Filed under: gaming»hardware»failure

Lack of Drive

The Xbox is broken. Again. Nicely done, Microsoft. Just in time for my week off.

At least it's not another Red Ring of Death. In fact, it's something more frustrating: the disc drive has gone bad. Since we probably use it for playing DVDs as much (or more) than playing games, it kind of puts a cramp in our entertainment options. The only other DVD player hooked up to the TV is the PS2, which was apparently designed by utter sadists--there's one button on the controller that, for some unexplainable reason, stops the movie instantly. This wouldn't be so bad if it weren't located right next to the button for selecting menu options, or if Sony didn't feel like labeling the controls using cross-region hieroglyphs. Invariably, Belle and I spend fifteen minutes restarting whatever we want to watch after getting the two confused.
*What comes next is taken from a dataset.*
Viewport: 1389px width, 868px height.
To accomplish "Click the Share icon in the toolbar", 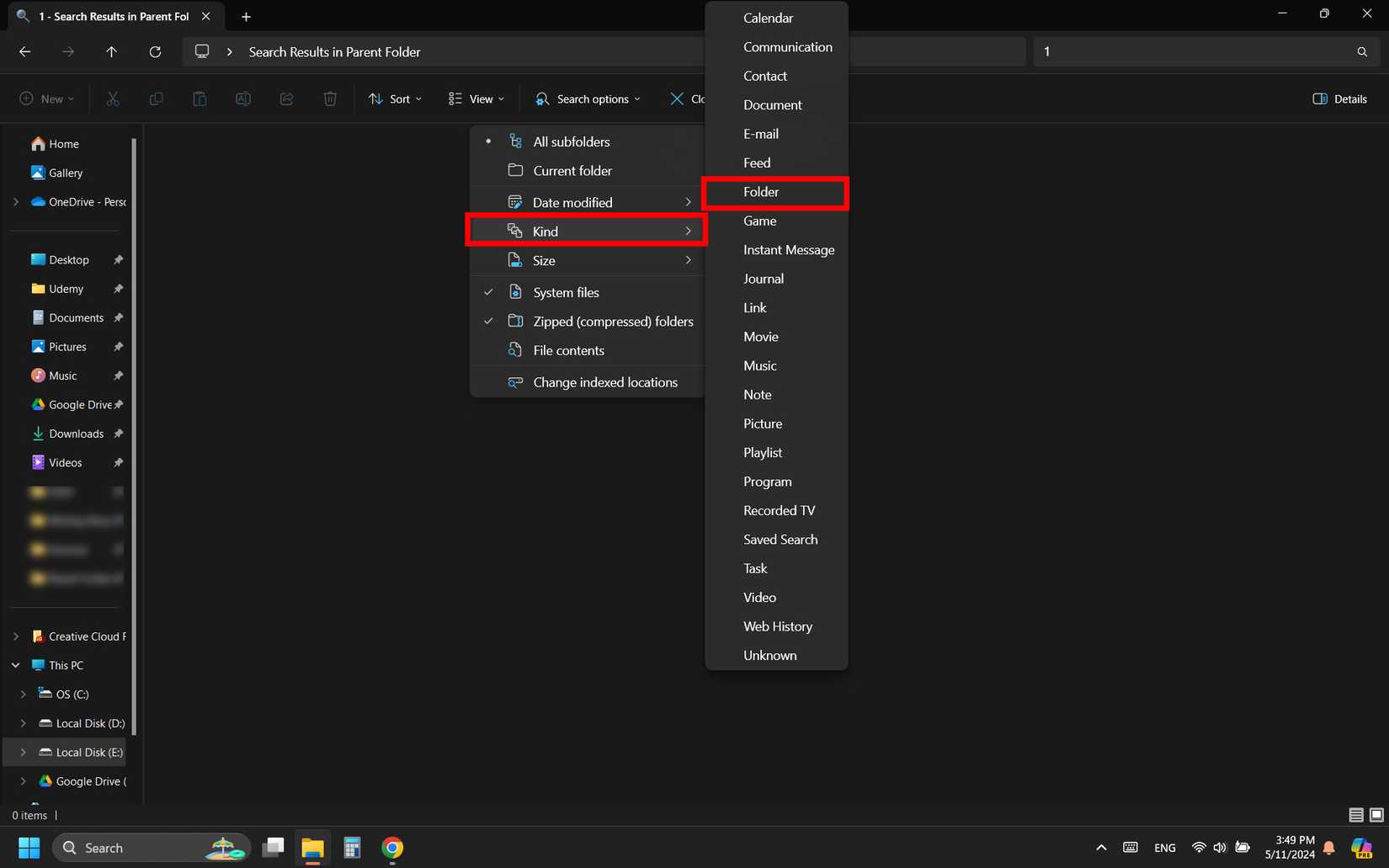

Adding insult to injury, the Xbox is less than a month out of warranty, so I'll have to pay for repair. It's a testimony to the quality of the software that I'm actually going to do so, instead of donating my game library to charity and sitting the rest this console generation out. But for three reasons, I'm giving it a shot once:

  1. It's more expensive to replace it with other devices. The repair is $100, which is what we'd pay for one of those lovely Roku Netflix boxes for the streaming functionality I enjoy so much. And we'd still need a DVD player that's not reminiscent of an Ikea assembly process, preferably one that upscales. All told, we'd probably have to spend another $70 for that.
  2. We've got an investment in it. I could probably live without a lot of the games, but we're still bullish on Rock Band parties. We may have to drug Wallace heavily, but one day we swear it'll happen.
  3. Getting rid of stuff is a hassle. Giving up the Xbox means finding a home for all the games, the extra hardware, recycling the broken console, etc. Preferably, it means doing so without helping Gamestop or some other retailer line their pockets on used merchandise. It makes me tired just thinking about it. As annoying as Microsoft's repair process might be, it's generally a pretty smooth ride. I guess they've had enough practice.

That said, this is strike two, Xbox. Don't think I won't replace you with a lava lamp and a Betamax deck if it happens again.